Where I reflect on health and weight, yet again
I’ve always maintained that I would kick-ass on “The Moderate Loser.” When I can take the time to really sit back and concentrate on my health, I shed pounds and my body starts looking good.
The thing is, The Biggest Loser is not indicative of real life. You can’t just stop what you’re doing, head to a ranch for weeks on end, working to get the body you want. I love working out . . . where you push yourself just a little bit more . . . just one more rep, keep the intensity for just another 10 seconds — during a workout there are hundreds of little “atta boys” that you give yourself, and they never, ever get old. But, well, in order to work out, I need to work, and the reality is that I spend a lot more time in front of my computer screen than I spend on the road, or with a weight machine, or doing situps.
But, at The Biggest Loser, things are reversed.
I’ve written ad–nauseam, about the fact that “losing weight isn’t healthy,” but there’s no questioning that, when you see that somebody looks better than they did, the first thing that pops into your head (if not out of your mouth) is “did you lose weight?”
For a long, long time, I avoided the scale, completely — simply, I didn’t care how much I weighed, and I cared how I felt. And, I’m still of that same mindset — how I feel, how my clothes fit, is much more important than whatever a number on a scale might be. But, it sure feels better when the number on the scale is less than it was the day before, when you’re not really impressed with the reflection in the mirror.
So, these past few weeks have been a whirlwind . . . I was training for the half-marathon that wasn’t (meaning that I had stopped drinking), work had me jam-packed for a full week (business trip included), and then “the sick” hit me. Heck, my appetite still isn’t where it normally is.

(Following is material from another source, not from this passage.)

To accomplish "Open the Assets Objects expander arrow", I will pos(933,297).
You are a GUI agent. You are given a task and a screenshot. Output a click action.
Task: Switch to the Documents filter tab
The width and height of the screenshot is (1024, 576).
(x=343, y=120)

Anyway, before the mad whirlwind, I weighed 245 pounds. Two weeks later, after a massive sweating spell, I stepped on the scale, where the number read 232 pounds. I lost 13 pounds over, about 13 days.
But this was not the healthy way of losing weight.
I managed to get back to the gym today, and I just felt weak. I pulled all of the weights way back from where I had been lifting, for fear of overdoing things. I pulled the resistance on the Arc Trainer back from my standard “instantaneous heart attack” setting to the level that I had set it at, when I first started going regularly.
I sweat. A lot.
The scale read 232 pounds.
I can’t help but think that, of those 13 pounds I lost, at least some of it was muscle. Heck, with the way my arms feel right now, I think most of it was muscle. At the same time, I can’t help but think “hey, I’m lighter than I’ve been in a long, long time.” I can’t help but think that my lack of drinking is, probably, no small part of this weight-loss . . . and that, um, just maybe, I should drink a lot less than I do. Then I think of how tasty beer is and I admonish myself for such a crazy idea.
I remind myself that the scale only reports a number.
I hate to say it, but I think I felt healthier when that number was just a little bit higher.
I’m going to get myself out to run tomorrow, for the first time in awhile — I’m not sure if it will be 2 or 10 miles (that will depend on how I’m feeling and how I sleep and what the weather is doing), but I’m trying to erase the thought of weight from my mind. I want to feel strong, and healthy, and flexible.
And I’m realizing that I want to attend all-day yoga classes.
I think I need to start heading to yoga regularly again. That seems the “path to healthy” that best fits me, erections or no.